OPINIÃO

Femenagem a Lourdes Bandeira

Correio Braziliense
postado em 28/09/2021 06:00

Autoria coletiva do Núcleo de Estudos e Pesquisas sobre a Mulher (NEPeM)/UnB

A professora Lourdes Maria Bandeira graduou-se em ciências sociais na Universidade Federal do Rio Grande do Sul, seu estado natal. Cursou o mestrado na Universidade de Brasília (UnB). Já doutora em antropologia pela Université René Descartes (França), após 14 anos na Universidade Federal da Paraíba, veio transferida para a UnB, em 1991, onde se tornou professora do Departamento de Sociologia e ingressou no Núcleo de Estudos e Pesquisas sobre a Mulher (NEPeM). Juntou-se à Lia Zanotta Machado, Mireya Súarez, Ana Vicentini, Lúcia Sanders e Doris Faria, professoras que haviam fundado o Núcleo em 1986, com a perspectiva de impulsionar uma práxis pedagógica feminista articulada com pesquisa e extensão, de caráter interdisciplinar.

Essa perspectiva, que caracteriza o NEPeM, converge com a proposta que anima o Centro Avançado de Estudos Multidisciplinares (Ceam), ao qual o Núcleo se vincula, e expressa o seu compromisso com a sociedade e com uma transformação que promova a justiça social, a equidade e garanta às mulheres uma vida sem violência. Nesse espaço, Lourdes desenvolveu trabalhos em parceria e redes com várias colegas expoentes da UnB, com estudantes de diversos níveis de formação e de variados campos disciplinares, bem como com outras universidades, organizações governamentais e não-governamentais, movimentos sociais e instituições multilaterais na garantia e expansão dos direitos das mulheres.

Sempre vinculado aos movimentos e agendas relacionadas aos direitos das mulheres, o NEPeM tem influenciado e formado gerações de pesquisadoras de diversas áreas de conhecimento, contribuindo para o enfrentamento às desigualdades de gênero. Assim, Lourdes orientou trabalhos e participou de bancas acadêmicas em dezenas de outros Programas e Faculdades, colaborando para desenvolver a transversalidade do tema também nas áreas da saúde, da comunicação social, do direito, das ciências biológicas e exatas. Uma de suas últimas investigações científicas foi justamente sobre as violências vivenciadas na universidade, intitulada “Percepções da violência contra as mulheres no Campus Darcy Ribeiro da Universidade de Brasília”, em que se dedicou a compreender de que forma as assimetrias de gênero, somadas ao racismo, à lesbofobia, à transfobia e outras formas de discriminação, mantêm e aprofundam lógicas de desigualdade mesmo no ambiente universitário.

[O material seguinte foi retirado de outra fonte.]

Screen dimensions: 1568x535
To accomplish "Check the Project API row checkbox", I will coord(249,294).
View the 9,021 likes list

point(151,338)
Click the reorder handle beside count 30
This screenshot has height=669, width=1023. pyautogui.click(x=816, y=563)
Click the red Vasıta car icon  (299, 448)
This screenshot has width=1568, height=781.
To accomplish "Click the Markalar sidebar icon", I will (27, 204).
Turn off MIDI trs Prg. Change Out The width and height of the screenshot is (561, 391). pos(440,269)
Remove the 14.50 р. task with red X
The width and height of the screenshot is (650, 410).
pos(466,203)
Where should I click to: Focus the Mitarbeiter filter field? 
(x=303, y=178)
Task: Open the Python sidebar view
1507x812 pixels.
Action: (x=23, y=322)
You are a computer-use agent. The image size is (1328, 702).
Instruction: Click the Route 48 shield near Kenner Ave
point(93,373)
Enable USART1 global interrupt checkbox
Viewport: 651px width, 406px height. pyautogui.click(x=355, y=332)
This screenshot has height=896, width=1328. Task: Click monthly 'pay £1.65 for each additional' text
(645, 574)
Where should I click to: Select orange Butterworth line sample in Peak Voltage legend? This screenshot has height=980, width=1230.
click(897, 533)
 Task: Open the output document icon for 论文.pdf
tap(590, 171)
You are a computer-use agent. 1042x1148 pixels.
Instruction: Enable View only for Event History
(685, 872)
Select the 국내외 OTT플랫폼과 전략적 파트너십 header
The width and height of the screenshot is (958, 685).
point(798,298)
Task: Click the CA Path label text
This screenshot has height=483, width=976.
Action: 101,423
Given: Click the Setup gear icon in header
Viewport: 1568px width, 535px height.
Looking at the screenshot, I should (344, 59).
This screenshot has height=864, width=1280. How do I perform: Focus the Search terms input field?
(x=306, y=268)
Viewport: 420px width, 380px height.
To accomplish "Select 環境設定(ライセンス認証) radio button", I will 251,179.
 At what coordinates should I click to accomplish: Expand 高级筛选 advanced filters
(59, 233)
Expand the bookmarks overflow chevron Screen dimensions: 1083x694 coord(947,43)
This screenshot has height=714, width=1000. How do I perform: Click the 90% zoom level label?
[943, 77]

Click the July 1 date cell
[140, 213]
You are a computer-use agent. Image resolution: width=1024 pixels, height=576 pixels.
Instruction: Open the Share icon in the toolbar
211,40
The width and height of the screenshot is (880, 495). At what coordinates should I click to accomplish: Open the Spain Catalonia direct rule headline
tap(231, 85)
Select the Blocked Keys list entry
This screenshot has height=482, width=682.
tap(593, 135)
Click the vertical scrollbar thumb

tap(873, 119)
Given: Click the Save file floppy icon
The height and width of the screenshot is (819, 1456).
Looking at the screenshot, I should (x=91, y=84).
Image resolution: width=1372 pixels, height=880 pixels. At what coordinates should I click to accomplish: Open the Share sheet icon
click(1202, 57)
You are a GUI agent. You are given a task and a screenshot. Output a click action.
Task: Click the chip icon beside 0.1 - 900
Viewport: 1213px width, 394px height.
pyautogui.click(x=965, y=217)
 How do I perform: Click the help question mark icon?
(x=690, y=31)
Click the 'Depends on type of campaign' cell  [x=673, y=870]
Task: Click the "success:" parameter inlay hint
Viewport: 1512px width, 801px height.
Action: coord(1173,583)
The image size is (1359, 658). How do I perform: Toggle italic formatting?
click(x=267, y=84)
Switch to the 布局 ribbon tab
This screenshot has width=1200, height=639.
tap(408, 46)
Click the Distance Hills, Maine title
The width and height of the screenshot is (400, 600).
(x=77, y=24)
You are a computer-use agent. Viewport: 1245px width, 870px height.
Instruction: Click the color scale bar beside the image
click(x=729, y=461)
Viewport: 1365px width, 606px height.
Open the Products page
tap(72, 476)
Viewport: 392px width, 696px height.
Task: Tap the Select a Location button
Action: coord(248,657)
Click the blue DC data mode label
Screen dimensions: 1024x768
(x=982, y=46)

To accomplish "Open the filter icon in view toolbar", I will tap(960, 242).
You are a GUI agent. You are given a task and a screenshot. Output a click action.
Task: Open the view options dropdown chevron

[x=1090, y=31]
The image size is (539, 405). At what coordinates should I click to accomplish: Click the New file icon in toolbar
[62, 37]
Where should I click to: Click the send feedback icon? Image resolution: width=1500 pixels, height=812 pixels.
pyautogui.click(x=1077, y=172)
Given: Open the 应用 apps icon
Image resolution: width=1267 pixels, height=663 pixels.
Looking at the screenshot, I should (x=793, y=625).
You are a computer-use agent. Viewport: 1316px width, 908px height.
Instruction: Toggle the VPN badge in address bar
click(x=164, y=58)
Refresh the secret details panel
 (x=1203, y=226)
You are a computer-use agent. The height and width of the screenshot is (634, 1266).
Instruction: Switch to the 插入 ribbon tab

Fora da academia, também produziu críticas competentes e rigorosas das relações de gênero. Em especial, suas atuações como integrante do Conselho dos Direitos das Mulheres do Distrito Federal, como secretária de Planejamento e Gestão e secretária adjunta da Secretaria de Políticas para Mulheres do Governo Federal, respectivamente nos períodos de 2008 a 2011 e de 2012 a 2015, constituem legado de grande relevância. Contribuíram para lançar o Brasil ao patamar do pioneirismo internacional na implementação da Lei Maria da Penha, na consolidação das Delegacias de Atendimento Especial às Mulheres e no fortalecimento das Casas Abrigo. Com o intuito de promover mudanças substantivas na responsabilização de agressores, Lourdes foi uma das idealizadoras da Lei do Feminicídio. Desde sua promulgação, em 2015, acompanhou de perto seus efeitos sociais e jurídicos e vinha realizando estudos sobre o modo como os assassinatos de mulheres são retratados na mídia. É este o tema de seu livro ainda inédito, sobre o qual se debruçou durante seu último pós-doutorado, na Universidade do Porto, em Portugal, em 2018, e que será publicado em breve pela Editora da UnB.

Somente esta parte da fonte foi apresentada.